Il faut faciliter le regroupement familial pour les réfugiés

10 juin 2021

Chaque année, d’innombrables personnes sont séparées de leurs proches à cause de l’exil. Le regroupement familial se heurte souvent à des obstacles juridiques et bureaucratiques, notamment en Suisse.

Oliver Lüthi, responsable du département Communication

Chaque année, des millions de personnes doivent quitter leur pays à cause des guerres, des conflits ou des persécutions politiques. Souvent, elles laissent derrière elles des membres de leur famille ou se retrouvent séparées d’eux pendant la fuite. Une séparation quasiment insoutenable pour ces personnes qui s’inquiètent constamment du sort de leurs proches. C’est pourquoi les réfugiés cherchent à retrouver les membres de leur famille, dès qu’ils arrivent dans un pays d’accueil sûr. Le regroupement familial est la condition d’une intégration réussie. Or, plusieurs États d’Europe le limitent aux réfugiés. Notamment la Suisse, où les bases légales en vigueur et la pratique restrictive des autorités le rendent très difficile.

Personne ne conteste l’importance de la famille et la nécessité de la protéger. Cette évidence est même ancrée dans plusieurs sources juridiques internationales et nationales. Le droit international des réfugiés, diverses conventions relatives aux droits humains et la Constitution fédérale reconnaissent tous le principe de l’unité familiale et le droit au respect de la vie familiale. Mais l’application juridique et pratique de ce droit pose problème en Suisse. La situation est particulièrement difficile pour les titulaires d’une admission provisoire qui, à côté d’un délai d’attente de trois ans, doivent aussi remplir des conditions économiques strictes pour pouvoir faire venir leur famille. Ils doivent ainsi disposer d’un logement suffisamment grand et ne pas percevoir l’aide sociale. Dans la pratique, rares sont ceux qui satisfont à ces critères.

RĂ©sistance politique

Le camp bourgeois combat systématiquement les efforts politiques visant à faciliter le regroupement familial pour les réfugiés. Et même le Conseil fédéral ne vise pas d’améliorations. La situation actuelle est voulue, notamment pour les titulaires d’une admission provisoire qui doivent quitter la Suisse dès qu’un retour dans leur pays d’origine est possible. C’est ignorer que ces personnes restent souvent durablement en Suisse et ont autant besoin de protection que les réfugiés reconnus. Au lieu d’instaurer les conditions qui leur permettraient de s’intégrer en Suisse, on crée des obstacles. La classe politique ignore par là qu’une vie de famille réglementée et sûre est un prérequis pour se bâtir une nouvelle existence chez nous et apporter sa contribution à la société. La droite prétend exiger une meilleure intégration, mais démasque ses intentions véritables quand elle refuse aux mêmes personnes les conditions nécessaires à cette intégration.

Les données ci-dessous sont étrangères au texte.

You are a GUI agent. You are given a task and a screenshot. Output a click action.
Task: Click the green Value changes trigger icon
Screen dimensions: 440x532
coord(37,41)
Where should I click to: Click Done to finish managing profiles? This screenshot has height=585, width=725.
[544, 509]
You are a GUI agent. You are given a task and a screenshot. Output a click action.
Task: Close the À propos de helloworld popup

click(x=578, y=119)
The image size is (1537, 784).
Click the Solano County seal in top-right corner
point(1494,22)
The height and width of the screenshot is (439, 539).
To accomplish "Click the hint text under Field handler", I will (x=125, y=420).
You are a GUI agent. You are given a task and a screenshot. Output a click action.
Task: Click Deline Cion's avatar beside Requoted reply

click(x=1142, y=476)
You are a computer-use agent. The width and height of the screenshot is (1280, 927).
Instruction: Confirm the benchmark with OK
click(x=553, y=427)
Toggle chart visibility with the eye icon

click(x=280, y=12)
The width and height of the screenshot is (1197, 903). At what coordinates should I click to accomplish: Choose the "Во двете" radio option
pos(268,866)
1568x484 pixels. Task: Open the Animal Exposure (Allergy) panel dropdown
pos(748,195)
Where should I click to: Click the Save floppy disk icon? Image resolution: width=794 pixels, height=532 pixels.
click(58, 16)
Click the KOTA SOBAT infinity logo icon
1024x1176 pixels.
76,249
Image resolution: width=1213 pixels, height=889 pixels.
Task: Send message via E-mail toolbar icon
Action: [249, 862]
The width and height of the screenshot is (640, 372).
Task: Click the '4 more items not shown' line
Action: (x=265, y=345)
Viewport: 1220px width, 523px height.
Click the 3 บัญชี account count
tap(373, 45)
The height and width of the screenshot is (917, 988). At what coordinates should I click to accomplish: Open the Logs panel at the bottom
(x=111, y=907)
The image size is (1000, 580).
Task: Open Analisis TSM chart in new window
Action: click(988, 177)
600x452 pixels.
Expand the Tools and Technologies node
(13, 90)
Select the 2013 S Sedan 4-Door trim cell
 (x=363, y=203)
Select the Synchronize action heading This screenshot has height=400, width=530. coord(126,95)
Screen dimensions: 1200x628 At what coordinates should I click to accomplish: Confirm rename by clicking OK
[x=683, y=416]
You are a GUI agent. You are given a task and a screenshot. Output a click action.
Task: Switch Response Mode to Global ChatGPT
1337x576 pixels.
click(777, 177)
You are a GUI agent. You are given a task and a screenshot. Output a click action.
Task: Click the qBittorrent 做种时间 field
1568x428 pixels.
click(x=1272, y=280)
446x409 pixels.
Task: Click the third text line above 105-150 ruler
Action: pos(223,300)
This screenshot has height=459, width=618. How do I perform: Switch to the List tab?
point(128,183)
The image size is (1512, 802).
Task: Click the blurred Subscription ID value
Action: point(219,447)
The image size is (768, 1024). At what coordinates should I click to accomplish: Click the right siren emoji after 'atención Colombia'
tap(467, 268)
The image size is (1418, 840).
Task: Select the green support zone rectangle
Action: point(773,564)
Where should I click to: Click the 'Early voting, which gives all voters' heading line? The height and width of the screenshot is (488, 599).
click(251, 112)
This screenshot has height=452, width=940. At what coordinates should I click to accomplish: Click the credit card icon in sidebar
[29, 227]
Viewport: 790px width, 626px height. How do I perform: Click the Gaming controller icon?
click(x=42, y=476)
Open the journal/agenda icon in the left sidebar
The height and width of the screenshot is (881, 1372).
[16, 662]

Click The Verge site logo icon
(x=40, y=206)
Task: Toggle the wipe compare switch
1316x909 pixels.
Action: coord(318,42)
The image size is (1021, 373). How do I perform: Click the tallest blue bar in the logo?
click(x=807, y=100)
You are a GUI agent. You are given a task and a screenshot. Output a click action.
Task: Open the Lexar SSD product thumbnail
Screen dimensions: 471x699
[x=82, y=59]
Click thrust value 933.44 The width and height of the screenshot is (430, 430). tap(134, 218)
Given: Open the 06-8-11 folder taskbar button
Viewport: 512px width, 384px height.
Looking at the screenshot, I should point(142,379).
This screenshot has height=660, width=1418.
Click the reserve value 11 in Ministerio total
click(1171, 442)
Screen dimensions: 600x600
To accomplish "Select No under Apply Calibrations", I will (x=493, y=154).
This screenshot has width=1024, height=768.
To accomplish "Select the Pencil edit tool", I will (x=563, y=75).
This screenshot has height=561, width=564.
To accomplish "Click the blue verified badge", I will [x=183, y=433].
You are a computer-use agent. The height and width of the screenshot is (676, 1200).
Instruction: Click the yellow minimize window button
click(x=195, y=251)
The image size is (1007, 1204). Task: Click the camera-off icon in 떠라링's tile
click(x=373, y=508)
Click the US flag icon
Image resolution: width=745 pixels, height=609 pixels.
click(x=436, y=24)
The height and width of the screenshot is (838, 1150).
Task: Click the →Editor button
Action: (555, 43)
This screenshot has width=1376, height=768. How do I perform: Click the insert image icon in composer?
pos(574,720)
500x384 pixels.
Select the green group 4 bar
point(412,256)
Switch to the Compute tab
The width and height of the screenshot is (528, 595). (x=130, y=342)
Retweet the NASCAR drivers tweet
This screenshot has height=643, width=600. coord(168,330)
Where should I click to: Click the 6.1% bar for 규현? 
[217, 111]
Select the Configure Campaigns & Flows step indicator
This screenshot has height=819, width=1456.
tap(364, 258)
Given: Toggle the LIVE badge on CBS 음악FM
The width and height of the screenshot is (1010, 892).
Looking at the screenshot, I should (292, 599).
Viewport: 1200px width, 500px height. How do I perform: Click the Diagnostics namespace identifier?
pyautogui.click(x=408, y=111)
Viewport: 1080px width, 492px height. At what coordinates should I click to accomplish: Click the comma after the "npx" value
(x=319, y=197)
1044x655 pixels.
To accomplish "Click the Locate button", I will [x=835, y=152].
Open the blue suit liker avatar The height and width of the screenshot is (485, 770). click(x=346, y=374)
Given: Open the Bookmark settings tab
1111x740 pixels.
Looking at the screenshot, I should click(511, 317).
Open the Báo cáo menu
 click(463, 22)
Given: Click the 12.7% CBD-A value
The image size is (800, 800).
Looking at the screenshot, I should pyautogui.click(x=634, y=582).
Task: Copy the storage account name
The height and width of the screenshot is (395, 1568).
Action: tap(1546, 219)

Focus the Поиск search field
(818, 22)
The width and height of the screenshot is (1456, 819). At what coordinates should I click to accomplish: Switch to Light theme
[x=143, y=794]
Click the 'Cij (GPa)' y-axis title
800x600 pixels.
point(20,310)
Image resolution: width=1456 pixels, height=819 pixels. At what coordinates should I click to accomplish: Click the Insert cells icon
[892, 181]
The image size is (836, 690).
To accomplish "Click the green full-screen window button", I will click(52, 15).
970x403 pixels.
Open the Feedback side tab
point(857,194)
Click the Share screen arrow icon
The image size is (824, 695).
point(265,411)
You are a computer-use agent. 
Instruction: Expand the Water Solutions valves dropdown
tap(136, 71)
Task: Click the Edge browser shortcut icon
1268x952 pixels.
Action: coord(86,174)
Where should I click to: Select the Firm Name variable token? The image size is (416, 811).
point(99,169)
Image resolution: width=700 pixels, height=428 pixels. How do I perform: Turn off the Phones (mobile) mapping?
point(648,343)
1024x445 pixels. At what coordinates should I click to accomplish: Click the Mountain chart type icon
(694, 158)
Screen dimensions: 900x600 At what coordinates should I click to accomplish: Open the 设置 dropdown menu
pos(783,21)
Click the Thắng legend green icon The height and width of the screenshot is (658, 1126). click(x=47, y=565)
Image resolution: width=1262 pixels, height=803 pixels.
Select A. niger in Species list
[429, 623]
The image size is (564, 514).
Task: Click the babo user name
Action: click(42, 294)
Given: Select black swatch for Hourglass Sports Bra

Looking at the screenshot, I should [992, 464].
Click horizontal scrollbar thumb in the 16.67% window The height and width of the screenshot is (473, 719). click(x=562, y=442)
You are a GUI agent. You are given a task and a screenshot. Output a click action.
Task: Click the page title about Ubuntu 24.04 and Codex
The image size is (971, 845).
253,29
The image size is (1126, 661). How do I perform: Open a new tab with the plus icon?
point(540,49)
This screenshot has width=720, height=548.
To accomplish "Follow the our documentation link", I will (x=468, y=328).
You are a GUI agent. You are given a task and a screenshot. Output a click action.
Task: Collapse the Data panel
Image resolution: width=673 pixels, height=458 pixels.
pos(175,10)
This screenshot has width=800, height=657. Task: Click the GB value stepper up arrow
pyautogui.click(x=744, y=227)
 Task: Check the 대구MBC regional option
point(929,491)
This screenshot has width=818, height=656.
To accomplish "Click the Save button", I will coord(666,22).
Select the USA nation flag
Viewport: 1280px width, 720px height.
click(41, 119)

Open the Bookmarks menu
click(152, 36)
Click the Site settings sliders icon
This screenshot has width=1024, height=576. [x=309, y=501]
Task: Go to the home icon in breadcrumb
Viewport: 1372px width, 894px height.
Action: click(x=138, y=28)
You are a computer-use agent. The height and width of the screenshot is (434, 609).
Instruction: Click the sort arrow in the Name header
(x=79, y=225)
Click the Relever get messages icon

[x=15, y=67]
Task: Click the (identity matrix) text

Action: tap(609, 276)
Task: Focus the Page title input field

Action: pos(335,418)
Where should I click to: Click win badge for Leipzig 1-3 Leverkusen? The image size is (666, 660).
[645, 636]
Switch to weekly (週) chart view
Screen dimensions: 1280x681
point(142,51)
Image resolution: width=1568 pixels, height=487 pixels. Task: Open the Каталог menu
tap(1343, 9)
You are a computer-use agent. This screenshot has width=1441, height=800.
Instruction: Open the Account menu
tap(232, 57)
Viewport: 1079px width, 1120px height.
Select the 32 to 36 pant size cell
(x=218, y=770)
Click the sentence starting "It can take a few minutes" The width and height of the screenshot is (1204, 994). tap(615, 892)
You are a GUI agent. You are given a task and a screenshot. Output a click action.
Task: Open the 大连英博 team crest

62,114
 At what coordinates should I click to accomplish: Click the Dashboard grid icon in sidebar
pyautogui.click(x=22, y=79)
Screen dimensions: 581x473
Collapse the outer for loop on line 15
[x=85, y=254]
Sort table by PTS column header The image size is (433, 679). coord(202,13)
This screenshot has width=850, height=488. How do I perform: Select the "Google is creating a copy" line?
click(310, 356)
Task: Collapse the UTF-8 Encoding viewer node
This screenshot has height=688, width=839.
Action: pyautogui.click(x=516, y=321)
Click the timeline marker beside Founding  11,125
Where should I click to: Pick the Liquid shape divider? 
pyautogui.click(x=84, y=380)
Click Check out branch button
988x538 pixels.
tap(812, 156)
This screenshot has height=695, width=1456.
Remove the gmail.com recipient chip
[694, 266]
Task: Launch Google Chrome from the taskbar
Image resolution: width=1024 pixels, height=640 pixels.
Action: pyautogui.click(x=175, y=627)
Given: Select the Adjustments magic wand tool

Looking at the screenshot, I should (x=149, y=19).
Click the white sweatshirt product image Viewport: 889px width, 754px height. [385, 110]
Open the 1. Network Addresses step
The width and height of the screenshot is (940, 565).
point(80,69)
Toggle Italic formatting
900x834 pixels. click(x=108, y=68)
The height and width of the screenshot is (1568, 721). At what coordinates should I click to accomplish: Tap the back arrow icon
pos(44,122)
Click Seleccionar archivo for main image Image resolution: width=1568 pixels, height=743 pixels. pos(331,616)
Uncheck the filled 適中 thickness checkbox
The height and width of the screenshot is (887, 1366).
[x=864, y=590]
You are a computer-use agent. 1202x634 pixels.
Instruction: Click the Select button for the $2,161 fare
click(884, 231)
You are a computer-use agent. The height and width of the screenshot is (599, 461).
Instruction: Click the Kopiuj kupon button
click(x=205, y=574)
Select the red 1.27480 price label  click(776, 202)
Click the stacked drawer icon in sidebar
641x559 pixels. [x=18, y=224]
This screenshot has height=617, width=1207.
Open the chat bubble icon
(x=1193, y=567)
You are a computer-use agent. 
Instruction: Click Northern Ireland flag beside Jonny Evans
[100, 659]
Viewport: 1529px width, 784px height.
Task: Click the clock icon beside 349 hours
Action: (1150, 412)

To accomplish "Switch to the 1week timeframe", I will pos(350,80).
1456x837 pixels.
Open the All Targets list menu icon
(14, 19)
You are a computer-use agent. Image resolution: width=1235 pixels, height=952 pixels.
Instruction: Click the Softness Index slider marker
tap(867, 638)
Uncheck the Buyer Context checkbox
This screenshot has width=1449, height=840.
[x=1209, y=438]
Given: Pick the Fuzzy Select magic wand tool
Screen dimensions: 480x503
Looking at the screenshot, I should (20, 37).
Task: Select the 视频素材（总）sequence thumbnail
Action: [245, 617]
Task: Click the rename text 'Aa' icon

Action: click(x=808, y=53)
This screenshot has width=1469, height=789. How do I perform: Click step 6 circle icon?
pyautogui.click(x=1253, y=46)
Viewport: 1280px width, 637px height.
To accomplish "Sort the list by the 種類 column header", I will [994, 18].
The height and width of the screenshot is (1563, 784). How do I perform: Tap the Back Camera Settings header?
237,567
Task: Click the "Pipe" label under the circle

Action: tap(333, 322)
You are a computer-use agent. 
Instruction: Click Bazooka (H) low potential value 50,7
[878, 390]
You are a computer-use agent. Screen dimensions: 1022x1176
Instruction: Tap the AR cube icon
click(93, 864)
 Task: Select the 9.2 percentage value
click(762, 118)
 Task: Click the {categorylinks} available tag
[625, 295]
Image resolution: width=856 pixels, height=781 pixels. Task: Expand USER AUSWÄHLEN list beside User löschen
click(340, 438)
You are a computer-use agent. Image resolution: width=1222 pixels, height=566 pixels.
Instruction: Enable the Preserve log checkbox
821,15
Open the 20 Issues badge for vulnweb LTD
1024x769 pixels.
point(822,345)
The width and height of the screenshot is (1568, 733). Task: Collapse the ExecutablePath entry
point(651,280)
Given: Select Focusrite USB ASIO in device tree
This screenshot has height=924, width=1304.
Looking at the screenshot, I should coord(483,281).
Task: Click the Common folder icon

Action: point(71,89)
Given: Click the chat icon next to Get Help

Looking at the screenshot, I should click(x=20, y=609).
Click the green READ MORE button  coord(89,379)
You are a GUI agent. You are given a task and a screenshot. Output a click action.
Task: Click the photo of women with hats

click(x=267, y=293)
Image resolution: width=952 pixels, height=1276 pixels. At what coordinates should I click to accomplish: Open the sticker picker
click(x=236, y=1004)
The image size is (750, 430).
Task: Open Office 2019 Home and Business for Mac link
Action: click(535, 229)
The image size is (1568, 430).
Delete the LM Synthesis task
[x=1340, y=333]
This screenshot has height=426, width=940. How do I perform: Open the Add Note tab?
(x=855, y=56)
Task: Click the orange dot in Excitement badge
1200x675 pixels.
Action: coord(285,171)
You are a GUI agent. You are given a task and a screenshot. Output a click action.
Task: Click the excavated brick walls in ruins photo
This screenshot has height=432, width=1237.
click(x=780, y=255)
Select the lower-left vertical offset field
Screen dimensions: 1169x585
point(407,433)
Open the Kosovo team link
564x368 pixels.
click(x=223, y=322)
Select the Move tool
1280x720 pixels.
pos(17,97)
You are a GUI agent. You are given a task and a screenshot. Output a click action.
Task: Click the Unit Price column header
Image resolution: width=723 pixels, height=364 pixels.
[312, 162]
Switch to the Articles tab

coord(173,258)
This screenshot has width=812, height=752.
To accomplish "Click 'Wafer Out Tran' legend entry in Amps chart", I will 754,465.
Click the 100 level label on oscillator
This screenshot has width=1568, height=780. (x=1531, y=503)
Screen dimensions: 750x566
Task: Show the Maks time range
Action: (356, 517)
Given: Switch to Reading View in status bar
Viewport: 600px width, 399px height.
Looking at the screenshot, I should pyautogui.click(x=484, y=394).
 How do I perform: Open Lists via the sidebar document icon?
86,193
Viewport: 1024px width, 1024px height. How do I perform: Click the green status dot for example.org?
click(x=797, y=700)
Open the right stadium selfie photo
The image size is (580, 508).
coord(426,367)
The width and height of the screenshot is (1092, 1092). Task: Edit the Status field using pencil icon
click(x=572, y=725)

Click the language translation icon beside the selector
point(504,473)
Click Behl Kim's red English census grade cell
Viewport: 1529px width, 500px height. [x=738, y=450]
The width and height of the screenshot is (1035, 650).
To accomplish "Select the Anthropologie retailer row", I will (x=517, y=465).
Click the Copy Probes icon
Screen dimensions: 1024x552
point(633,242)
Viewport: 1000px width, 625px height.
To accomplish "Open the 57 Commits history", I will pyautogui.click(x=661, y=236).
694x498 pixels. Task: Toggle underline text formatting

Les exigences centrales de l’Organisation suisse d’aide aux réfugiés

Il y a de multiples possibilités de faciliter le regroupement familial des réfugiés. Pour l’Organisation suisse d’aide aux réfugiés (OSAR), il est primordial d’améliorer la situation des titulaires d’une admission provisoire. Les guerres civiles dans leurs pays d’origine durent parfois 30 ou 40 ans. C’est pourquoi les règles en vigueur pour les réfugiés reconnus doivent aussi s’appliquer à ce groupe.

Il faut ensuite élargir la notion de famille. Selon la législation actuelle, le droit au regroupement familial ne concerne que les membres de la famille nucléaire comme le conjoint, le partenaire enregistré, le concubin et les enfants mineurs des réfugiés ayant obtenu l’asile. Mais notre représentation de la famille nucléaire ne correspond souvent pas à la réalité des réfugiés. Dans les guerres, les familles sont déchirées et de nouveaux liens familiaux se tissent. Si des circonstances individuelles ont donné naissance à un lien étroit ou à une relation de dépendance, d'autres personnes de référence telles que les frères et sœurs, les parents, les grands-parents ou les petits-enfants doivent donc être prises en compte pour le regroupement familial.

Enfin, le regroupement familial doit être possible dans l’autre sens. Les droits des enfants et le droit à l’unité familiale sont des droits humains fondamentaux qui doivent être protégés et considérés en priorité, aussi dans le domaine de l’asile. Une partie des enfants arrivent en Suisse non accompagnés. C’est pourquoi il faut permettre aux parents ou à d’autres personnes de référence proches des mineurs non accompagnés d’entrer en Suisse, si c’est dans l’intérêt de l’enfant.